Océans – Pas de pitié pour les poissons

L’évolution est bien cruelle. Cela, Evolution (du même éditeur) ou même Darwin’s Choice (d’un autre éditeur, mais avec un thème exploité de façon assez similaire) l’exploitaient en long et en large, mais en se cantonnant plus à ce qui se trouve au-dessus de l’océan primordial. C’est ici qu’Océans entre en jeu. Se fondant sur les principes d’Evolution, il change pourtant notablement le système. J’avais trouvé le grand frère un peu mou, mais très précis sur sa thématique. Darwin’s Choice faisait, lui, le choix d’un jeu encore plus aride. Mais quid d’Océans ? À en croire les éditeurs, les américains de North Star Games, c’est le jeu de la série Évolution le plus testé et développé à date. Et, Ô surprise ! Il s’avère que le travail paie et que cette attention au détail se ressent. Et il est rendu disponible en français par l’entremise de Funforge.

 

Magikarp fait trempette

Les principes de gameplay, simples comme bonjour, peuvent décevoir à la lecture des règles : OK, on joue des traits sur des espèces pour leur donner des pouvoirs spéciaux, on nourrit une espèce et on engrange des points de victoire de nos espèces (leur population vieillissante). Jusque-là, pas tellement de différences avec Évolution, sinon moins d’espèces à nourrir… Mais dès qu’on commence à jouer, on se rend compte que le diable est dans les détails, et qu’au contraire, cette base est bien chamboulée.

Tout d’abord, les cartes Trait sont séparées en deux types. Les traits de Surface et les traits des Abysses. On piochera d’abord dans les traits de Surface, qui sont constitués de 16 pouvoirs différents et complémentaires, sachant que les traits des Abysses sont tous uniques, mais que vous ne pourrez les jouer que lorsque la fin de partie approchera, et qu’ils ont un coût conséquent.

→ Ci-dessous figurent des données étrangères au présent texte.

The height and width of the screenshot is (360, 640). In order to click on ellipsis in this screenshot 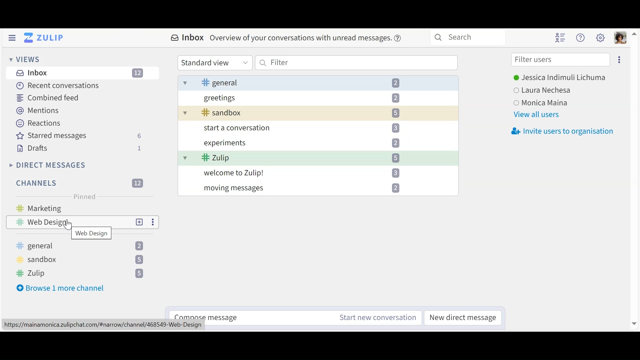, I will do `click(151, 223)`.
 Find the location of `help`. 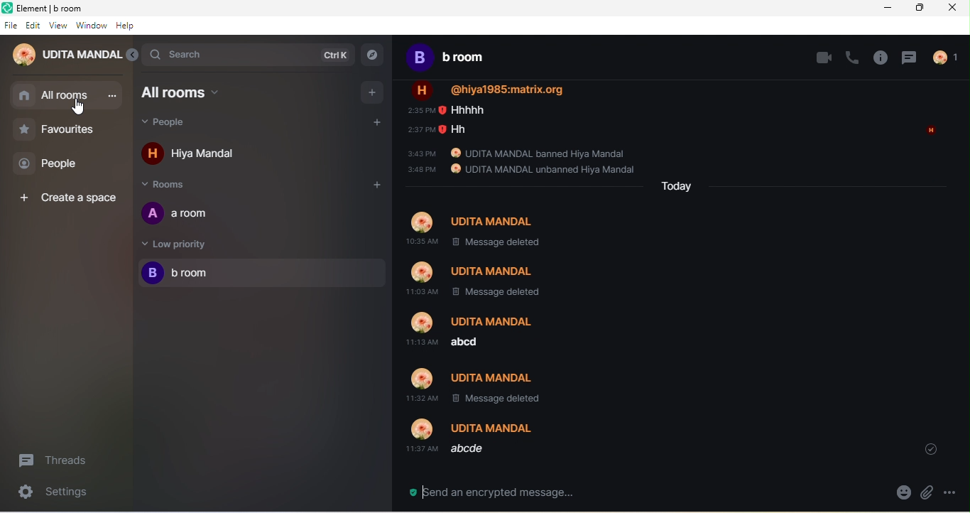

help is located at coordinates (131, 28).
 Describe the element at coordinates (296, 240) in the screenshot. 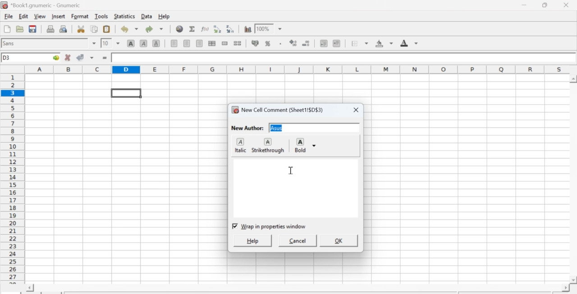

I see `cancel` at that location.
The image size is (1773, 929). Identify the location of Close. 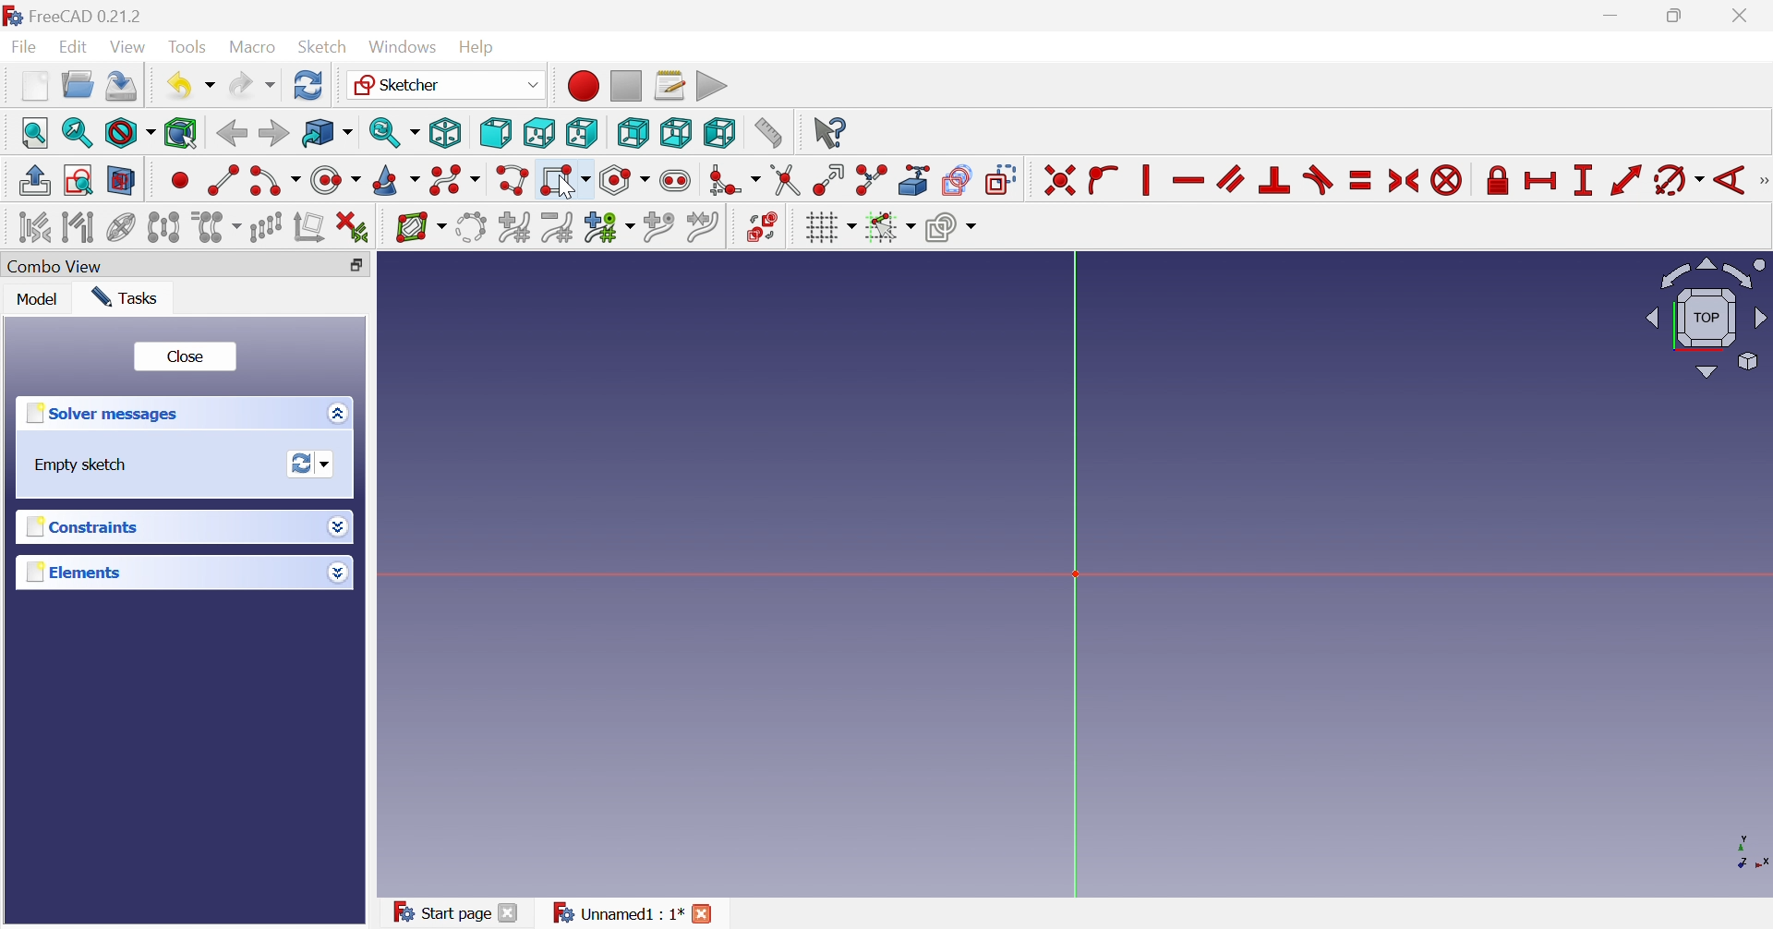
(509, 912).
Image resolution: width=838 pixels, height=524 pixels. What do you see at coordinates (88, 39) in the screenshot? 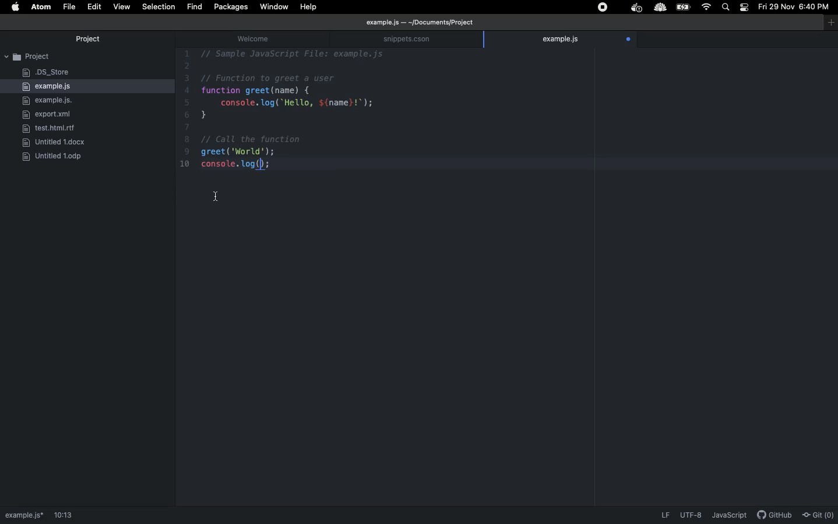
I see `Project` at bounding box center [88, 39].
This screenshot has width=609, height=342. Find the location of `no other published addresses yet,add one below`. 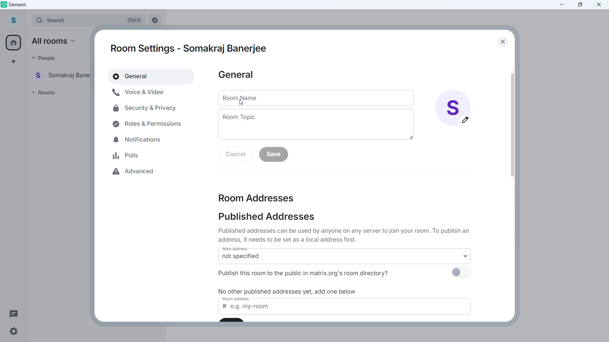

no other published addresses yet,add one below is located at coordinates (289, 292).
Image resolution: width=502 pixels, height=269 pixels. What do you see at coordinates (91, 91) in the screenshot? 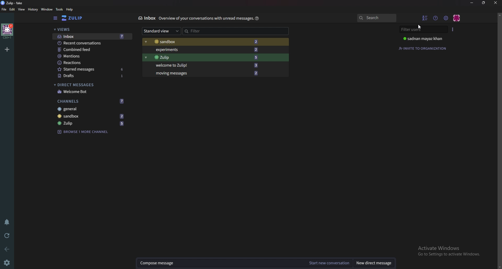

Si je nourris mon superprédateur, les symbiotes de droite en profitent. Pendant ce temps, les parasites de gauche vont bouffer chez un autre joueur…

 

Les traits de Surface sont notre base, et celle-ci parvient à mettre en place un écosystème particulièrement fonctionnel. Pour se nourrir, trois grandes façons : tout d’abord, fouir dans le Récif, une réserve contenant un quart de la nourriture/population/points de victoire. Certaines cartes améliorent cela, quand d’autres empêchent simplement de le faire. Attendez, vous croyez vraiment qu’un super prédateur va aller fouiner dans le récif corallien pour glaner deux trois alevins ? Non mais vraiment. Autre façon de se nourrir, donc, attaquer une autre espèce… parfois une des vôtres ! Une valeur de carapace aidera parfois à protéger nos espèces, quand d’autres traits vous rendront impossibles à attaquer (parce que vous êtes trop nombreux ou discrets). Pourquoi voudrait-on s’attaquer soi-même, me demanderez-vous ? Eh bien, lorsqu’on atteint le seuil fatidique indiqué par le petit poisson mort, BOUM ! Le fléau de la surpopulation frappe. Cela vous fera perdre la moitié de votre population, dont les restes iront au récif. Cette contrainte permet de limiter la force d’une espèce, et ceci est plutôt bienvenu !

Alerte, alerte ! Récif presque vide et explosion cambrienne imminente.

 

Dernière façon de se nourrir : les effets « accidentels ». Vous êtes un parasite et piquez à l’espèce de gauche ou droite, vous vous nourrissez en symbiose avec une espèce adjacente, ou êtes charognard et ramassez les miettes des grosses prédations. Lorsque vous vous nourrissez ainsi, vous récupérez généralement de la nourriture dans des bacs « Océan » (et non dans le Récif). Cela a son importance…

Globalement, rien que ces seize cartes font un jeu riche et très interactif. Dès la première carte est jouée pour chaque joueur, la messe est dite : ça va saigner. Si le tirage de départ va orienter certaines parties vers des moments plus paisibles que d’autres, l’interaction reste très forte et cette histoire de prédateurs et de fouisseurs fait penser au mécanisme d’aventure de Caverna par son équilibrage : si vous êtes seul à profiter de ce que le jeu peut offrir, vous avez un avantage décisif. La notion d’écosystème est bel et bien au cœur d’Océans, avec un cœur bien plus fluide que celui d’Évolution.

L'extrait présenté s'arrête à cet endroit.